*BRIEF*.
Copy the passage on child poverty from "Child poverty means" up to and including "society (UNICEF, 2004).".

[QUOTED PASSAGE Boundary: Start]

Child poverty means also that children cannot accomplish a healthy life, develop intellectual skills, have adequate physical and emotional conditions, between other aspects: The State of the World’s Children 2005 affirms that ‘child poverty’ implies deprivations that have been identified as the lack of material, spiritual and emotional resources, necessary for children to survive, develop, and flourish; which prevents them from enjoying their rights, achieving their full potential to participate as full members of society (UNICEF, 2004).
Additional studies have included other child poverty dimensions. In Argentina, MCP has been studied considering deprivations due to deficiencies in stimulation and by taking into account indicators concerning to reading stories, playing with children, attending educational centers and physical or verbal abuse, among others (Tuñón et al. 2015). Biggeri et al (2010) add care, autonomy and social inclusion.
Currently, there are advances in the understanding of poverty as a multidimensional problem, particularly from the social-rights based approach, in which the relational character of child poverty is also considered, i.e. several actors are involved such as the causes of poverty as well as the assessment of impacts of governmental action on the communities experiencing poverty, since the social rights framework renders obligations to the State Parties (Donald & Mottershaw, 2009; Espíndola et al., 2017).
Mexico has advocated a comprehensive human rights framework for the measurement of poverty but needs to transit to reliable and valid measure of MCP, based on ‘child-specific indicators’. UNICEF has mentioned that the inclusion of child-specific needs can improve the measurement of child poverty (UNECE, 2020). There is a progress in normative terms in Mexico, as the LGDNNA was enacted to accomplish the rights of children and guarantee their care and integral development (DOF, 2014).
From these points of view, we define child poverty as the lack of adequate living standards that prevent children from living decently and realizing their physical, social, cultural, psychological, emotional and mental development; aspects that are also related with children’s wellbeing and health. All conditions and circumstances that prevent children from achieving decent standards of living that are related to their social and human rights, we define them as deprivations, which in terms of the social rights-based approach are seen as violations of the rights of children. All those deprivations and conditions that threaten children's wellbeing and child development mean poverty.
We have identified the child rights based upon the LGDNNA (Table 1). This law establishes in its Article 15 that girls, boys and adolescents should enjoy a life in accordance with their dignity and their integral development through the accomplishment of the following rights:
4 Data and Methods
We have carried out this study based upon secondary data analysis and our approach is quantitative. The data used in this study come from the UNICEF’s Multiple Indicator Cluster Surveys (MICS) in order to estimate groups of MCP in Mexico. The 2015 MICS is the first survey carried out in Mexico focused on child wellbeing. It is worth noting that the MICS survey has been used by scholars to present research studies related to child deprivation and malnutrition, for example, Pomati and Nandy (2019) show evidence of the prevalence of multiple anthropometric failures for children under five from West and Central Africa. Also, Biggeri and Cuesta (2021) explain that there is a wide range of domains included in the MICS survey that are systematically collected, related to domestic violence, health, sanitation, life satisfaction, discrimination, etc. Additionally, the scholars also indicate that the new round of MICS detects whether the drinking water of the household is contaminated, so that there are domains at the individual and household level that will be taken into account in this study, to estimate MCP for the Mexican children.

[QUOTED PASSAGE Boundary: End]
[THE DATA Boundary: Start]

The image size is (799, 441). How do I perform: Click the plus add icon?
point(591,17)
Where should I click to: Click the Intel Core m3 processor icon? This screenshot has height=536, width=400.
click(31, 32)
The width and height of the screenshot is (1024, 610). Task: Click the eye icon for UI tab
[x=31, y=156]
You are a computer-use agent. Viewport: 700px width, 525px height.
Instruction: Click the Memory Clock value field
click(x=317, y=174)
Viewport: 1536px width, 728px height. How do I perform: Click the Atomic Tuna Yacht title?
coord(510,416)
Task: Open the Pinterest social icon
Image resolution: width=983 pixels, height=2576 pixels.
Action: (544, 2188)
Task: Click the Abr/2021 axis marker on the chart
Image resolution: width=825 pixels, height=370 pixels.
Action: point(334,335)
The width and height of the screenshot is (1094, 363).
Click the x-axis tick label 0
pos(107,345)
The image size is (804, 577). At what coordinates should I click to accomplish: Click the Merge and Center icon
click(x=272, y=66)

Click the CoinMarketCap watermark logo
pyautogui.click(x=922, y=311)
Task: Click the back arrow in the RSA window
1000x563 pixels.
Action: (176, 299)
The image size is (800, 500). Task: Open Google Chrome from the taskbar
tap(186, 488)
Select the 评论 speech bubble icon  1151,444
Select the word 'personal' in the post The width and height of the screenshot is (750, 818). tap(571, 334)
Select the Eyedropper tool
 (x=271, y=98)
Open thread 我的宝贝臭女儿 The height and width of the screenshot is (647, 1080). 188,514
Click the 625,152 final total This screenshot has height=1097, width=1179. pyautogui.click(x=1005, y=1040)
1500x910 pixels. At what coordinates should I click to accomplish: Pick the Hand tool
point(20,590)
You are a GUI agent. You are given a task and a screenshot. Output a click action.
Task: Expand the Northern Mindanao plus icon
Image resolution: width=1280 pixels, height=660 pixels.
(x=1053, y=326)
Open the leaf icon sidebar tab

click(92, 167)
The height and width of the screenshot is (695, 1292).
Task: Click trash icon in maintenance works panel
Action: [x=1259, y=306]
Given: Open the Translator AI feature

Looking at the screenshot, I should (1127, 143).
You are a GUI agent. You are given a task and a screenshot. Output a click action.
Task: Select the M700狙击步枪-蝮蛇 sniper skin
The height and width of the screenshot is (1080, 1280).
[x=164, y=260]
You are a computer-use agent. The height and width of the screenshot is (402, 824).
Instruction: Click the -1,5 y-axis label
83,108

[THE DATA Boundary: End]

*RESULT OF THIS EXERCISE*.
Child poverty means also that children cannot accomplish a healthy life, develop intellectual skills, have adequate physical and emotional conditions, between other aspects: The State of the World’s Children 2005 affirms that ‘child poverty’ implies deprivations that have been identified as the lack of material, spiritual and emotional resources, necessary for children to survive, develop, and flourish; which prevents them from enjoying their rights, achieving their full potential to participate as full members of society (UNICEF, 2004).